→ WHAT THE TASK REQUIRES: Check each line of the material below for "menu" and copy those where it appears.

---------- DATA TO EXAMINE

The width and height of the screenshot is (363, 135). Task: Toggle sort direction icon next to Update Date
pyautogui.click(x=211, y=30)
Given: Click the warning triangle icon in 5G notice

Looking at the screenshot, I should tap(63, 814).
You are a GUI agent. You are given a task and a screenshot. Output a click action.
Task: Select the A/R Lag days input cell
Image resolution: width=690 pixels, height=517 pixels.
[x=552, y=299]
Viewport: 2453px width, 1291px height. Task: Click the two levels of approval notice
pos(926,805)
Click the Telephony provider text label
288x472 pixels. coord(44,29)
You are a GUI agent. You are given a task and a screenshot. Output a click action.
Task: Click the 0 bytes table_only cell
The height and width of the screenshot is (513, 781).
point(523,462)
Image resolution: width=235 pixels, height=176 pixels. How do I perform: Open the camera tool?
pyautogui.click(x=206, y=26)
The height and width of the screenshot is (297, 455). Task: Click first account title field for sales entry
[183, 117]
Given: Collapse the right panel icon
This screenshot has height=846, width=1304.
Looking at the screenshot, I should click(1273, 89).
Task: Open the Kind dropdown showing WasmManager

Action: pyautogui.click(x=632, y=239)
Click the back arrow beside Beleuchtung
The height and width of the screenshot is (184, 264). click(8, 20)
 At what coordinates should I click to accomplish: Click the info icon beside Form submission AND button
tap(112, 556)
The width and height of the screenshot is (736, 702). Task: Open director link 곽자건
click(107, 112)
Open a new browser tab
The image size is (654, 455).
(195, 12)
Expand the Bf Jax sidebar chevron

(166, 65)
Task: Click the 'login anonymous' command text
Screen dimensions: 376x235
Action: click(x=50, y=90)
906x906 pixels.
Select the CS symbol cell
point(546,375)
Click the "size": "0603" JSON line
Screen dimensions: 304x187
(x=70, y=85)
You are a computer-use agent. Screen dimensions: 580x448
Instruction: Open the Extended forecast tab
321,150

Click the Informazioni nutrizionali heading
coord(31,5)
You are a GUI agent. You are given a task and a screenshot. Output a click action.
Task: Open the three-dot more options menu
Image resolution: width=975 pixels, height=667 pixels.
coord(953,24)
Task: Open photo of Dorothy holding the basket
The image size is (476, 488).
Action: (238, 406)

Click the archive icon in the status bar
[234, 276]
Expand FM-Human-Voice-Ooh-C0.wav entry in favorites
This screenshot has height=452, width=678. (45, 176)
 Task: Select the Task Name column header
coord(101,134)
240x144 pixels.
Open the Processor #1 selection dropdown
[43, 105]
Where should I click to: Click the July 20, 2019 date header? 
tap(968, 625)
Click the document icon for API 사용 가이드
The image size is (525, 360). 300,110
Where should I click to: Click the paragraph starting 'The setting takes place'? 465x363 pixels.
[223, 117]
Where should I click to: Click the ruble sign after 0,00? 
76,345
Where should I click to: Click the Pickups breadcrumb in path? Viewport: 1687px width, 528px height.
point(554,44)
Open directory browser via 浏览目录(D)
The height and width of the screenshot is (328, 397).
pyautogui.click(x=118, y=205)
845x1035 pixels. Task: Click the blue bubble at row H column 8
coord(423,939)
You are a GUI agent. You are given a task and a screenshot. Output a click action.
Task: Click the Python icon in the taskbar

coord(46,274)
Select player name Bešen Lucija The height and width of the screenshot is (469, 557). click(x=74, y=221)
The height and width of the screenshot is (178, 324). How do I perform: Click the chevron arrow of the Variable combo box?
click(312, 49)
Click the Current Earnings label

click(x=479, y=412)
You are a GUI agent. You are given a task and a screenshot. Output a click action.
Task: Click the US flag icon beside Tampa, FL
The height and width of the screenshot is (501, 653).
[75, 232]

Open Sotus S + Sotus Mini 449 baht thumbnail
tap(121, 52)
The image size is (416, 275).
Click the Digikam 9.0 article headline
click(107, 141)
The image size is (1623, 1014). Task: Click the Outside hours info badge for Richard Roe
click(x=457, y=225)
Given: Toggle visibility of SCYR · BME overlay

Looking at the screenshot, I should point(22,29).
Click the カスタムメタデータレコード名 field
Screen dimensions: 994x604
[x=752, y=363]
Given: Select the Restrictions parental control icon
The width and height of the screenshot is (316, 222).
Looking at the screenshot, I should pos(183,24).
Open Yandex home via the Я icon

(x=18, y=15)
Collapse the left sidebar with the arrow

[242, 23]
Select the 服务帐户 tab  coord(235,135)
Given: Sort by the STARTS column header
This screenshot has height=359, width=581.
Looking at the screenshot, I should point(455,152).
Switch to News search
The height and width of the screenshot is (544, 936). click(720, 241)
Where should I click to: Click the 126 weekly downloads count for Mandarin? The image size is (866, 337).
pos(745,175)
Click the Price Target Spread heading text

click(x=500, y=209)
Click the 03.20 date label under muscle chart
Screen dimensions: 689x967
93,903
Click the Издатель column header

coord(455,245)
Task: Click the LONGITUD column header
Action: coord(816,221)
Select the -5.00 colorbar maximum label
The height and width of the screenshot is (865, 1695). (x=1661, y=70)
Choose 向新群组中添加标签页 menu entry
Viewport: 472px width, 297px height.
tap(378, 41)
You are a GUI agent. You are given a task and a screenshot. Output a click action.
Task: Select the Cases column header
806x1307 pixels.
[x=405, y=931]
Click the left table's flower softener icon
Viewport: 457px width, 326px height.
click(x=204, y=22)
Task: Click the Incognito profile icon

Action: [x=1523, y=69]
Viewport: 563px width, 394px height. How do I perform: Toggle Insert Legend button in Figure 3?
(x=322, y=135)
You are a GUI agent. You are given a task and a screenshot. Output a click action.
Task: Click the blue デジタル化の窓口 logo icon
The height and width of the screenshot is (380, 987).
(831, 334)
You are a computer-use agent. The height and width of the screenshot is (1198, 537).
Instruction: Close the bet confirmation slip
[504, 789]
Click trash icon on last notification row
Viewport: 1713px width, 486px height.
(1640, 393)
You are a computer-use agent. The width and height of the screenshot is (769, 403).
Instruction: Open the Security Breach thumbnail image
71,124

--------------------

→ EXPECTED OUTPUT:
Task: Open the three-dot more options menu
Choose 向新群组中添加标签页 menu entry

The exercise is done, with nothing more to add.